The courses appeared to have paid off; Parker went from knowing next to nothing about her business besides how to make the product—well, we might add—to competing with some of the best leather artisans in the nation. Indeed, Parker recently took home a top prize for her leather work at the Western Design Conference in Jackson, Wyoming. Today, her Montana Leather Designs can be found in 85 stores across the country—from Philadelphia to Hawaii. From the Missoulian:
“We have a very different philosophy we teach from a business perspective,” said Sheri Jarvis, the statewide MAP coordinator. “The traditional theory focuses on creating supply to meet demand. But we are looking at helping artists create the best work that is most unique to them, helping them find their distinct voice in their art and then strategically figuring out who their target market is likely to be. Then deliberately placing them in front of those people to make sales and cultivate collectors.”
It’s almost 180 degrees from traditional business theory, Jarvis said.
“Instead of a local artist saying ‘Hey, I live in the Bitterroot and tourists here love landscape paintings depicting mountain scenes so I better crank out a bunch of those if I want to make money,’ we’re saying, if that person is more interested in doing something different, we need to figure out how to help that person find customers interested in a unique value proposition,” Jarvis explained. She said artists are always relieved to hear the fundamental principle of the program is that they don’t have to change their art to be successful.
Art is big business in Montana. A recent survey of 80 artists conducted by the Arts Council found that they generated $470,387 in net art sales in 2014, a 397 percent increase from before they took the MAP course. The people who completed the MAP program and responded to the survey also increased their sales of art outside the state by 44 percent and generated 37 percent of their gross personal income from art sales. Many reported increased sales locations, increased customers and new business investments.
The program has now served more than 400 people in the state.
“Montana is full of artists,” Jarvis said. “Look at this beautiful place. You can’t not be inspired and ignited by the grandeur of the state. People here are also kind. When you live in a land of kindness, you are propelled to do your best work. And when artists sell out of state, it’s all new money. So this program helps them be more efficient in getting recognition out of state and out of the country.”

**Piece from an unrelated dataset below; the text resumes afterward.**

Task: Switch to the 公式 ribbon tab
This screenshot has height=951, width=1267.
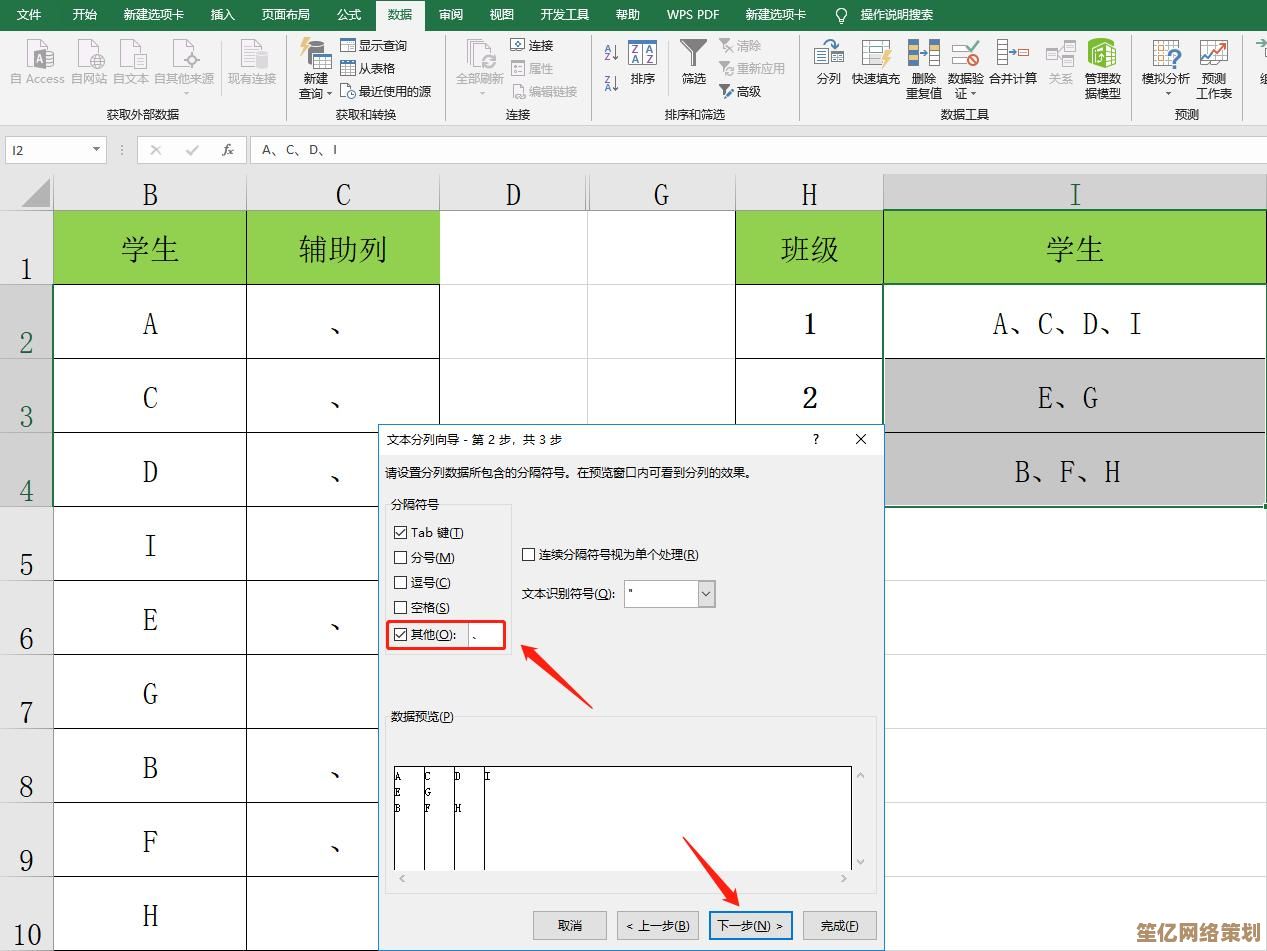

Finally, down in Wyoming, according to the Casper Star Tribune, a professor at the University of Wyoming has been accepted as the Dean of Forestry and Environmental Studies at Yale University. Ingrid C. Burke, who has directed UW’s Haub School of Environment and Natural Resources since 2008, will start in October. From the Tribune:
Burke said she loves the impact the Haub School has had on natural resources decisions in Wyoming and the West. She hopes the position at Yale will allow her to be involved in similar types of decisions on a global scale.
“I think I can help bring some of that real-world problem solving certainly to the education at Yale and hopefully to some of their outreach efforts as well,” Burke said. “It was hard to resist.”
Burke is an ecosystem ecologist with a focus on semi-arid rangelands, according to her website.
“The lack of open spaces is going to be a problem, frankly, for me,” Burke said. “I’m going to try and capitalize on the water.”
Yale’s statement noted that the Haub School was one of the top Western academic institutions focusing on natural resources and said Burke had helped build the school’s global reputation.
“She is a respected intellectual leader in the United States and internationally,” Yale president Peter Salovey said in the release.
Burke, who received her doctorate in botany from UW, added she won’t leave Wyoming behind; indeed, she hopes to cultivate a connection between Yale and the Cowboy State.